The rise in consumer confidence across the regions of New Zealand in the June quarter is a cause for cautious optimism about New Zealand's economic and job prospects, Economic Development Minister, Jim Anderton, said today.

"The rise in consumer confidence is a tribute to New Zealanders' resilience in the face of the SARS outbreak in Asia and ongoing weakness in key overseas markets," the Progressive leader said.

New Zealand's rate of economic growth has surpassed the average of the OECD in recent years.

The Progressive leader said he believes the resilience of New Zealand firms and consumers across the regions of the country means it is reasonable and credible to remain confident that the country can continue to out-perform many of its trading partners over the next three years.

"Companies I have visited in the past month show a degree of realistic confidence and determination which is more positive than the nervousness about the future I saw when I was in Europe last month. New Zealand has over the past three and a half years built up the capacity of its regional economies to withstand global downturns better than we were able to do in the past," Jim Anderton added.
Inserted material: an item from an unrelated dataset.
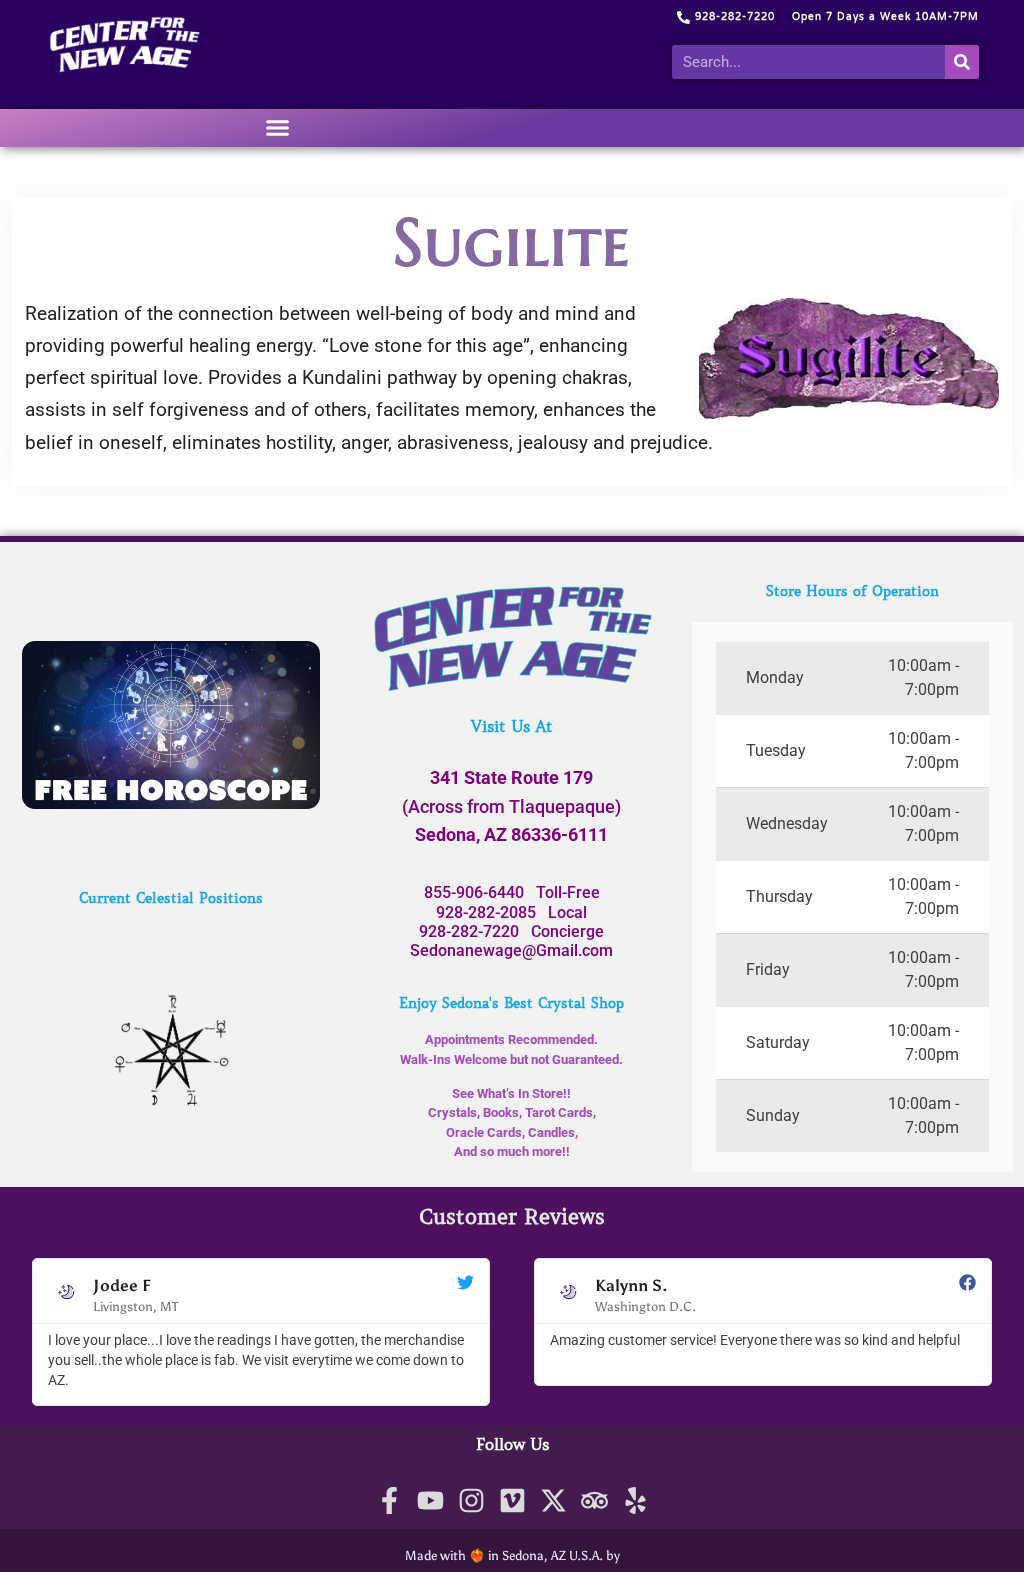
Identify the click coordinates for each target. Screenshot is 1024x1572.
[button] (278, 128)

Consumer confidence bounced back across the board in the June quarter according to the Westpac McDermott Miller Consumer Confidence Index today.

The Bay of Plenty recorded the biggest increase in consumer confidence, up 12.3 index points to 120.8 over the quarter, compared with 108.5 in the March quarter.

An index number over 100 indicates that there are more optimists than pessimists.

Consumer confidence rose in Northland, Auckland, Waikato, Bay of Plenty, Taranaki/Manawatu-Wanganui, Wellington, Nelson-Marlborough/West Coast, Canterbury, Otago and Southland, while nationally the index rose to 118.6 in the June quarter, compared with 112.1 in the March quarter.

Consumer confidence is a leading indicator of future economic activity and job opportunities. Jim Anderton said it was not surprising that confidence is generally lower in rural regions because the prosperity of farming regions is so closely tied to international commodity prices.

"I believe that many regions where consumer confidence remains resilient are those with proactive economic development initiatives and the most creative approach to transforming their economies," Jim Anderton said.